È stata la lista “Per Israele” ad ottenere il maggior numero di preferenze (44,08%) nella tornata elettorale che ha visto protagonista nelle scorse ore la Comunità ebraica romana. Al secondo posto in graduatoria la lista “Israele siamo noi” (22,95%), seguita dalle formazioni “Menorah” (21,37%) e “Binah” (11,6%). Ventisette i membri del nuovo direttivo comunitario.

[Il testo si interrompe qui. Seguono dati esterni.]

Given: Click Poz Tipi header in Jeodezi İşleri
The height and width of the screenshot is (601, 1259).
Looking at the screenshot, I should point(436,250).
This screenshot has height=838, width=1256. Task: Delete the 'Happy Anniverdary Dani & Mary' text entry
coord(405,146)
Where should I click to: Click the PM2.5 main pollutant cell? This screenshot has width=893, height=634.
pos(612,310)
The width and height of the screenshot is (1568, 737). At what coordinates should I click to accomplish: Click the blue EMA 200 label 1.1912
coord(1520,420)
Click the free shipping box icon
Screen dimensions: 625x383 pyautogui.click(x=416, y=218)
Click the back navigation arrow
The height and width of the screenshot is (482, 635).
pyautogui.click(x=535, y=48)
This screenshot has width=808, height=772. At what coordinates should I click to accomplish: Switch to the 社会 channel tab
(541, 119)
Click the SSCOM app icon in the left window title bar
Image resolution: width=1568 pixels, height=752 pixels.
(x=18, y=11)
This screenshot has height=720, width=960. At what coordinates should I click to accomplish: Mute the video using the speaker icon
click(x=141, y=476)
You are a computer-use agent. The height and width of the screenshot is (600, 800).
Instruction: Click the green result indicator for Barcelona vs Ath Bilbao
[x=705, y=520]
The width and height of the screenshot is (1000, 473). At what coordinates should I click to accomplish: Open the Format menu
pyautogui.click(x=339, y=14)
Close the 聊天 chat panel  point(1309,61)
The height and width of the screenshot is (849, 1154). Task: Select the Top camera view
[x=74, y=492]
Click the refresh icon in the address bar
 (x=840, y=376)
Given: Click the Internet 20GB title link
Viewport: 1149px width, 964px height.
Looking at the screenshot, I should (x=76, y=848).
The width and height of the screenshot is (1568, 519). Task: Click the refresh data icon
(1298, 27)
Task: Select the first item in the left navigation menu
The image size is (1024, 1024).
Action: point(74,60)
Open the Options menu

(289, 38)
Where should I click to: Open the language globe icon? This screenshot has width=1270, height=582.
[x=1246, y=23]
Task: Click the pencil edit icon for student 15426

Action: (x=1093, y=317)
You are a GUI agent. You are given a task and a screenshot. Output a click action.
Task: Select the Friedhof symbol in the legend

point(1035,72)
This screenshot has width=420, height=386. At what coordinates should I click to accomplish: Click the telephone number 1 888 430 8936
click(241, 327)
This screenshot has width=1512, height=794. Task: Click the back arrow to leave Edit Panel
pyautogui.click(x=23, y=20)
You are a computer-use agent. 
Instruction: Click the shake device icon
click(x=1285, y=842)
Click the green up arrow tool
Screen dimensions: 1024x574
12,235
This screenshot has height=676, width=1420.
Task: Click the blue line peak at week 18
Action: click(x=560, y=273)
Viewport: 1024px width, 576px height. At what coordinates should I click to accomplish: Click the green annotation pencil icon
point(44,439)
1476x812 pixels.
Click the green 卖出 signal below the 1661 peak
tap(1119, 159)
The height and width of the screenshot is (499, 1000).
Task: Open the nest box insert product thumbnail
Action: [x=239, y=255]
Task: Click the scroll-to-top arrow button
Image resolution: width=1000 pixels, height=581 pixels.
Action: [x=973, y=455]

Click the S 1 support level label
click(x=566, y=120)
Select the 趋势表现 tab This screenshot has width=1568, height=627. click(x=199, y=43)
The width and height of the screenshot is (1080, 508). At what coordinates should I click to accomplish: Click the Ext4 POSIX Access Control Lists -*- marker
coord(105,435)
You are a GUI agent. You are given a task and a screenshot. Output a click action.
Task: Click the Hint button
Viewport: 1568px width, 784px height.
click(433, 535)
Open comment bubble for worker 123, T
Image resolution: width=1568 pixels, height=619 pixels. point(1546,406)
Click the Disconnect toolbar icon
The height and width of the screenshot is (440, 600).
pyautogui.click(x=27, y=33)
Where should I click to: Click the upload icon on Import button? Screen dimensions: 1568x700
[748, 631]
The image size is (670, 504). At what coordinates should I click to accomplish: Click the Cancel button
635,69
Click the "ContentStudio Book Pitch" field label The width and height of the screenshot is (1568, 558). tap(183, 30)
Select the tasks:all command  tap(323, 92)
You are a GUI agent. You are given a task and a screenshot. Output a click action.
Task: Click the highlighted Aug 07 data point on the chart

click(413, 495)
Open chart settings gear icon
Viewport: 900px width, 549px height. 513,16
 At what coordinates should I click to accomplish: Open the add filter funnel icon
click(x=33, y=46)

Con Ruth Dureghello, leader di Per Israele, entrano in Consiglio Piero Bonfiglioli, Giordana Moscati, Eugenio Calò, Gadiel Tachè, Ruben Della Rocca, Micol Finzi, Antonio Toni Spizzichino, Daniel Funaro, Daniela Debach, Giacomo Moscati e Gianni Ascarelli.
Con Fiamma Nirenstein, leader di Israele siamo noi, entrano in Consiglio Marco Sed, Giorgia Calò, Alberto Ouazana, Marco Sed, Alberto Piazza O Sed.
Con Maurizio Tagliacozzo, leader di Menorah, entrano in Consiglio Guido Coen, Roberto Coen, Cesare Roger Hannuna e Ariel Arbib.
Con Claudia Fellus, leader di Binah, entrano in Consiglio Sabrina Coen e Loredana Spagnoletto.
Nessuna delle liste presentatesi alle urne ha superato la soglia (45%) che le avrebbe permesso di ottenere il premio di maggioranza. Entro quindici giorni il nuovo Consiglio dovrà riunirsi per definire la figura del presidente e la composizione della Giunta esecutiva.
In calo, rispetto alle ultime elezioni, il dato dell’affluenza: la percentuale di votanti è infatti passata dal 37,8 al 36,1% degli aventi diritto.